Text provided:
Files

2026-02-26 11:51:36 -05:00

6.9 KiB

Raw Blame History

LLM Proxy Gateway - Deployment Guide

Overview

A unified LLM proxy gateway supporting OpenAI, Google Gemini, DeepSeek, and xAI Grok with token tracking, cost calculation, and admin dashboard.

System Requirements

CPU: 2 cores minimum
RAM: 512MB minimum (1GB recommended)
Storage: 10GB minimum
OS: Linux (tested on Arch Linux, Ubuntu, Debian)
Runtime: Rust 1.70+ with Cargo

Deployment Options

Option 1: Docker (Recommended)

FROM rust:1.70-alpine as builder
WORKDIR /app
COPY . .
RUN cargo build --release

FROM alpine:latest
RUN apk add --no-cache libgcc
COPY --from=builder /app/target/release/llm-proxy /usr/local/bin/
COPY --from=builder /app/static /app/static
WORKDIR /app
EXPOSE 8080
CMD ["llm-proxy"]

Option 2: Systemd Service (Bare Metal/LXC)

# /etc/systemd/system/llm-proxy.service
[Unit]
Description=LLM Proxy Gateway
After=network.target

[Service]
Type=simple
User=llmproxy
Group=llmproxy
WorkingDirectory=/opt/llm-proxy
ExecStart=/opt/llm-proxy/llm-proxy
Restart=always
RestartSec=10
Environment="RUST_LOG=info"
Environment="LLM_PROXY__SERVER__PORT=8080"
Environment="LLM_PROXY__SERVER__AUTH_TOKENS=sk-test-123,sk-test-456"

[Install]
WantedBy=multi-user.target

Option 3: LXC Container (Proxmox)

Create Alpine Linux LXC container
Install Rust: apk add rust cargo
Copy application files
Build: cargo build --release
Run: ./target/release/llm-proxy

Configuration

Environment Variables

# Required API Keys
OPENAI_API_KEY=sk-...
GEMINI_API_KEY=AIza...
DEEPSEEK_API_KEY=sk-...
GROK_API_KEY=gk-...  # Optional

# Server Configuration (with LLM_PROXY__ prefix)
LLM_PROXY__SERVER__PORT=8080
LLM_PROXY__SERVER__HOST=0.0.0.0
LLM_PROXY__SERVER__AUTH_TOKENS=sk-test-123,sk-test-456

# Database Configuration
LLM_PROXY__DATABASE__PATH=./data/llm_proxy.db
LLM_PROXY__DATABASE__MAX_CONNECTIONS=10

# Provider Configuration
LLM_PROXY__PROVIDERS__OPENAI__ENABLED=true
LLM_PROXY__PROVIDERS__GEMINI__ENABLED=true
LLM_PROXY__PROVIDERS__DEEPSEEK__ENABLED=true
LLM_PROXY__PROVIDERS__GROK__ENABLED=false

Configuration File (config.toml)

Create config.toml in the application directory:

[server]
port = 8080
host = "0.0.0.0"
auth_tokens = ["sk-test-123", "sk-test-456"]

[database]
path = "./data/llm_proxy.db"
max_connections = 10

[providers.openai]
enabled = true
base_url = "https://api.openai.com/v1"
default_model = "gpt-4o"

[providers.gemini]
enabled = true
base_url = "https://generativelanguage.googleapis.com/v1"
default_model = "gemini-2.0-flash"

[providers.deepseek]
enabled = true
base_url = "https://api.deepseek.com"
default_model = "deepseek-reasoner"

Supplied data:
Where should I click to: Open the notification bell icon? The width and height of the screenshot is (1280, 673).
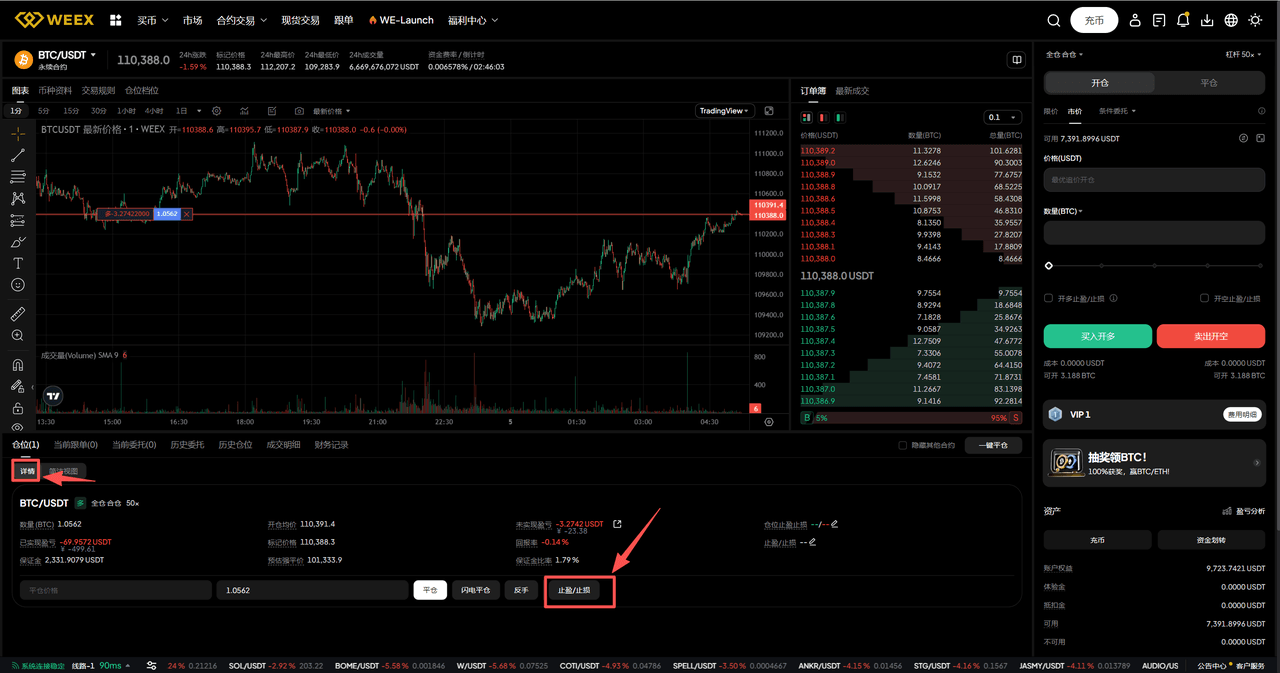1183,20
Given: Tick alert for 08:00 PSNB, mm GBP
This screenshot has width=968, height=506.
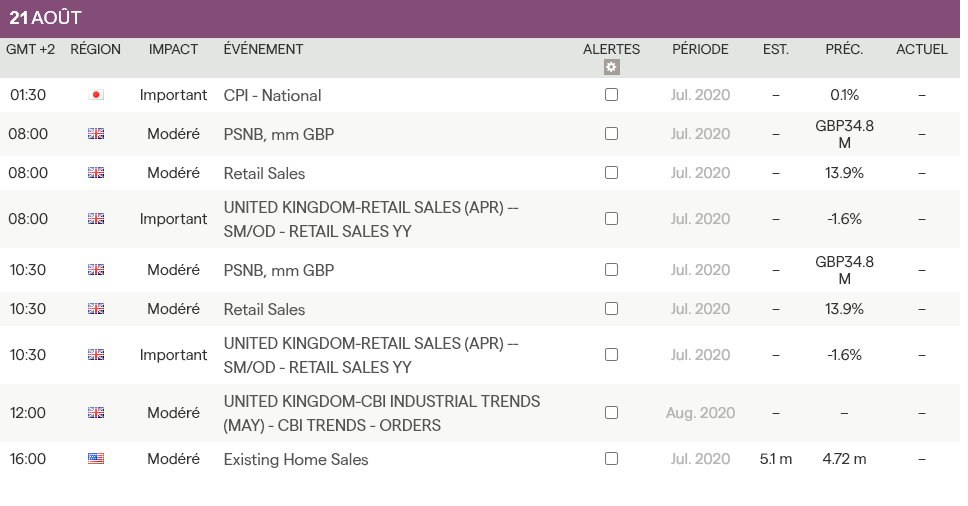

Problems to work on:
• A. Using the deployment guide, answer the following:
(i) How much RAM is recommended?
(ii) Which port does the Docker configuration expose?
(iii) What is the default model set for the DeepSeek provider in config.toml?
• B. Rewrite the passage of the deployment guide from "CPU: 2 cores" up to and including "1: Docker (Recommended)", replacing "Storage" with "Disk space".
• C. State whether each statement agrees with the deployment guide, quoting the words that decide it:
(i) Docker is the recommended deployment option.
(ii) The Grok provider is enabled in the environment variables.
(iii) The systemd service waits 30 seconds before restarting.
The data can be disregarded entirely, as nothing here depends on it.

Answers provided:
• A.
(i) 1GB
(ii) 8080
(iii) deepseek-reasoner

• B.
CPU: 2 cores minimum
RAM: 512MB minimum (1GB recommended)
Disk space: 10GB minimum
OS: Linux (tested on Arch Linux, Ubuntu, Debian)
Runtime: Rust 1.70+ with Cargo

Deployment Options

Option 1: Docker (Recommended)

• C.
(i) Yes: "Option 1: Docker (Recommended)"
(ii) No: "LLM_PROXY__PROVIDERS__GROK__ENABLED=false"
(iii) No: "RestartSec=10"